#### EXERCISE GOAL:
Reprint the whole of the data exactly.

#### EXERCISE MATERIAL:
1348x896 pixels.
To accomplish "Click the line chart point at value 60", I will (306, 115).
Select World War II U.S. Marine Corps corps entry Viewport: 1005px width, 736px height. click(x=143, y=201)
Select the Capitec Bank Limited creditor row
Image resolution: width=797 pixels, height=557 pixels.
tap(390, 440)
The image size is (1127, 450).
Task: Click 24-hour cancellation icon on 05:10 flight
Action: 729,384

#### EXERCISE OUTPUT:
1348x896 pixels.
To accomplish "Click the line chart point at value 60", I will (306, 115).
Select World War II U.S. Marine Corps corps entry Viewport: 1005px width, 736px height. click(x=143, y=201)
Select the Capitec Bank Limited creditor row
Image resolution: width=797 pixels, height=557 pixels.
tap(390, 440)
The image size is (1127, 450).
Task: Click 24-hour cancellation icon on 05:10 flight
Action: 729,384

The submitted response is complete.